═══ EXTRACTED RECORDS

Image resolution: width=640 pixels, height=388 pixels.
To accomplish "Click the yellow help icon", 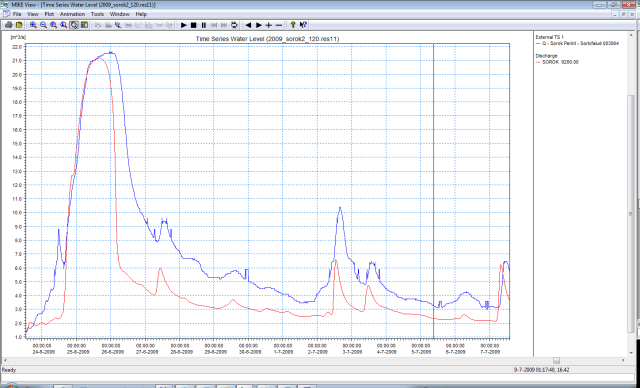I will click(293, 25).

══════
═══ EXTRACTED RECORDS

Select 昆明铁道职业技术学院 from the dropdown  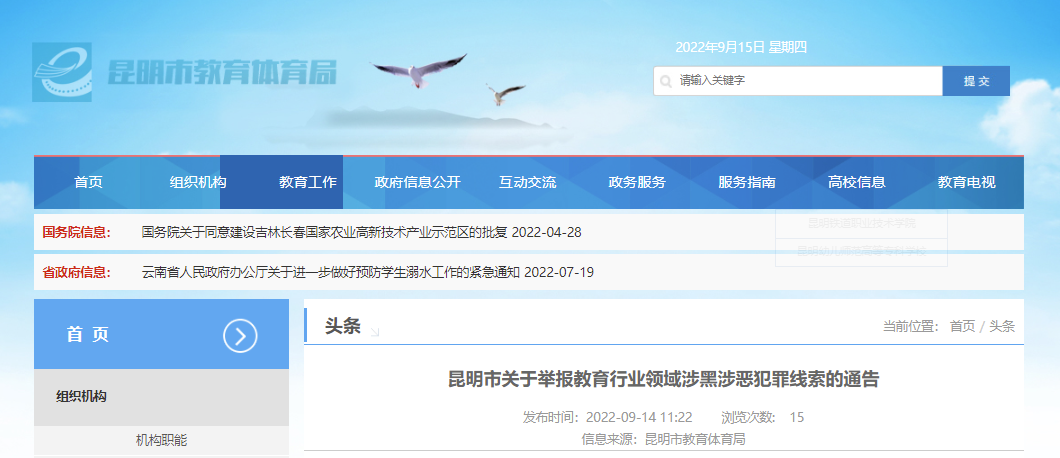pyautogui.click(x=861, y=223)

══════
═══ EXTRACTED RECORDS

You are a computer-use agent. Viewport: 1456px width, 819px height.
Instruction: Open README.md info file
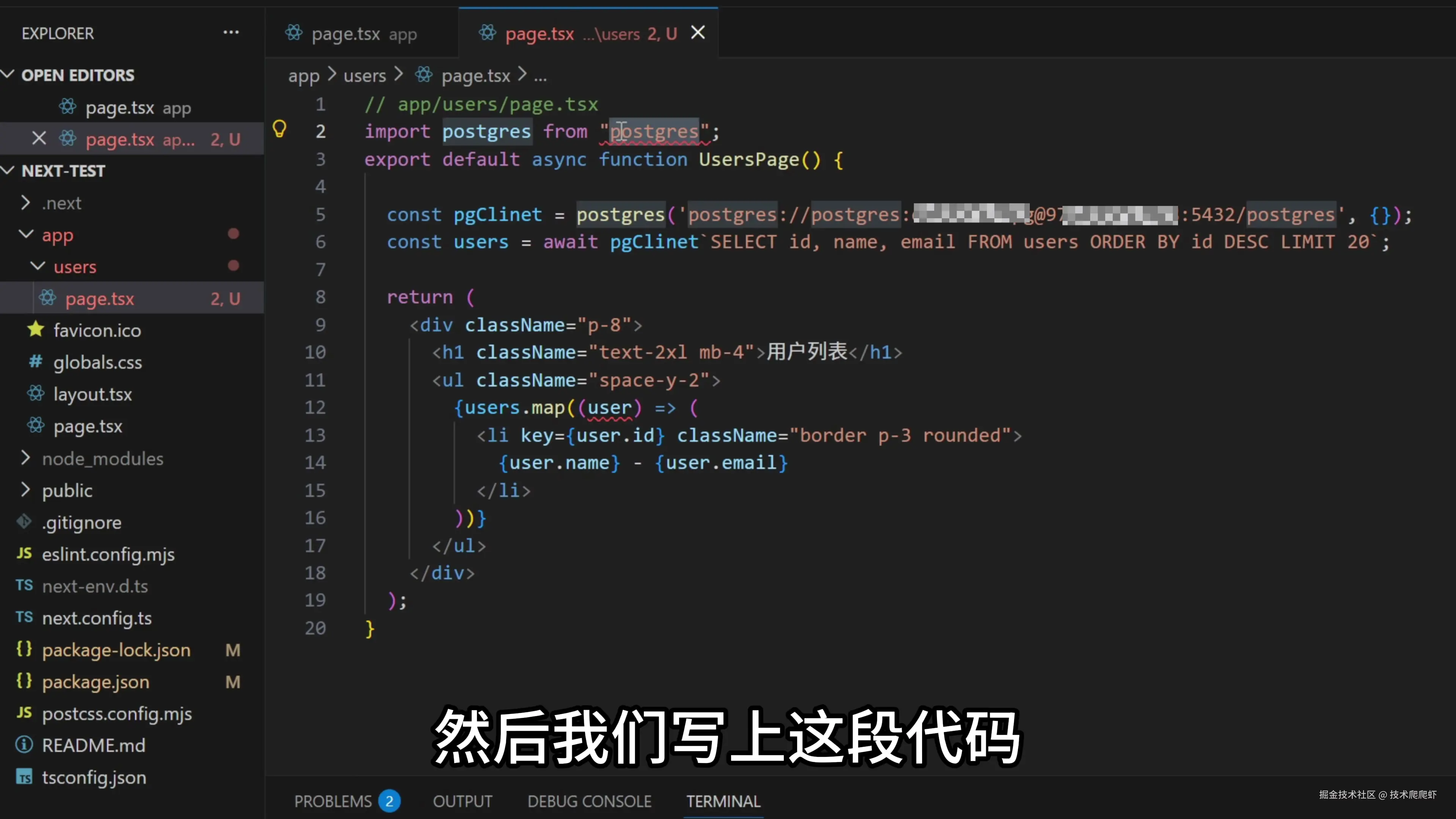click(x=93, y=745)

══════

AIM OF THE EXERCISE |
Copy out the data word for word, from the line with "You are a computer-use" to the line with "click(x=93, y=745)", including both of those lines. Don't include the pictures.

RESPONSE |
You are a computer-use agent. Viewport: 1456px width, 819px height.
Instruction: Open README.md info file
click(x=93, y=745)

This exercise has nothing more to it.